‘HER SÖZCÜK BİR TOHUMDUR’

İsmail Hakkı CENGİZ - 23.04.2014

Oy gizli, haber kutsal, yorum hürdür.


Okuyorsanız, hele iki satır yazıyorsanız böyle bir cümleye ilgisiz kalamazsınız…

Çünkü işiniz gücünüz “sözcük”tür…

Haliyle, “sözcük”le ilgili her şey sizi çeker…

Hele başlıktaki gibi iddialı bir cümle,

Üstelik o cümlenin sahibi, “Yüreğinin Götürdüğü Yere Git” adlı dünyaca ünlü romanın yazarı ise…

“Her sözcük bir tohumdur” adlı bir kitapta derin sırlar, derin esrarlar ararsınız…

“Işık” ararsınız, yolunuzu aydınlatmasını umarsınız…

Gelgelelim,  “Başlangıçta Kelâm vardı” diye başlayan eserde umduğunuzu bulamıyorsunuz.

Kelimelerin sırrı önünüzde açılmıyor…

Şaheser cümlelerin esrarı çözülmüyor…

“Sözcük” nasıl bir tohumdur, nasıl ekilir, nereye ekilir, nasıl bakılır, nasıl bereketli bir ürün haline gelir?

Kim yer, kim içer, kime şifa olur; bunların cevapları yok!

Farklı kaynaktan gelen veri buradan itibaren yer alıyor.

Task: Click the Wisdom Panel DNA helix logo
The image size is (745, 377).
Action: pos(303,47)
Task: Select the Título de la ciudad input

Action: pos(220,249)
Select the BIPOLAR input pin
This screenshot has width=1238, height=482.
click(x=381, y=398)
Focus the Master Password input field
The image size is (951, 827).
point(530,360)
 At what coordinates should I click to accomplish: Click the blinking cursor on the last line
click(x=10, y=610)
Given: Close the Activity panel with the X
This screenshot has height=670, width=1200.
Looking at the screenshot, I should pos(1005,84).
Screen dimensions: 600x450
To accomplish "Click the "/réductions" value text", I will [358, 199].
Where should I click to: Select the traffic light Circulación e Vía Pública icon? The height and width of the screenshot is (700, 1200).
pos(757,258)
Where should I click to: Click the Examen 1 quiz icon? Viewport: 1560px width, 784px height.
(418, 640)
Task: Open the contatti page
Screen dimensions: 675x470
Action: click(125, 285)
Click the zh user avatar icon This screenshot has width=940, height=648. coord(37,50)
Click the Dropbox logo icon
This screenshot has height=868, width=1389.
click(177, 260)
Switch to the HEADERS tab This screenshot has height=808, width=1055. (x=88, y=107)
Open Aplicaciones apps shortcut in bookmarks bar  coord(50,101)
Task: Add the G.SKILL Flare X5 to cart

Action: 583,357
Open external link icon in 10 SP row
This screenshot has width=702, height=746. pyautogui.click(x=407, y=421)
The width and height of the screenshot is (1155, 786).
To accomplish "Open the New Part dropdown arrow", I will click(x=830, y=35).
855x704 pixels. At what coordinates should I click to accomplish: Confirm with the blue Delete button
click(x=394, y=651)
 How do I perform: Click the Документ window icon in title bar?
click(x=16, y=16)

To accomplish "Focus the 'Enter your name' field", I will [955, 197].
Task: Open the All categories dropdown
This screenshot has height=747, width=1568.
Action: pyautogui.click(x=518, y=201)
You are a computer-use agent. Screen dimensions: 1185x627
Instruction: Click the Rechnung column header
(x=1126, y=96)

Bununla beraber, yazarın ilginç tespitleri var… Şöyle:

“Ruh ve vicdan. Onları her zaman, cumartesi öğleden sonraları kol kola girerek caddede dolaşmaya çıkan, biraz demode iki hanım gibi düşünmüşümdür. Yürürler ve sürekli birbirlerine bir şeyler fısıldarlar. Onların fısıltılarını dinleyecek kulak, insanın kulağıydı ama akustik aygıtların gelişmesine karşın bu organ sağır oldu; bu nedenle hanımlar aralarında konuşmak zorunda kalıyorlar ve ağustos sıcağında kızgın asfalta terk edilmiş köpekler gibi, kendilerine kucak açacak birini arayarak, nereye gideceklerini bilemeden, kararsız dolaşıyorlar.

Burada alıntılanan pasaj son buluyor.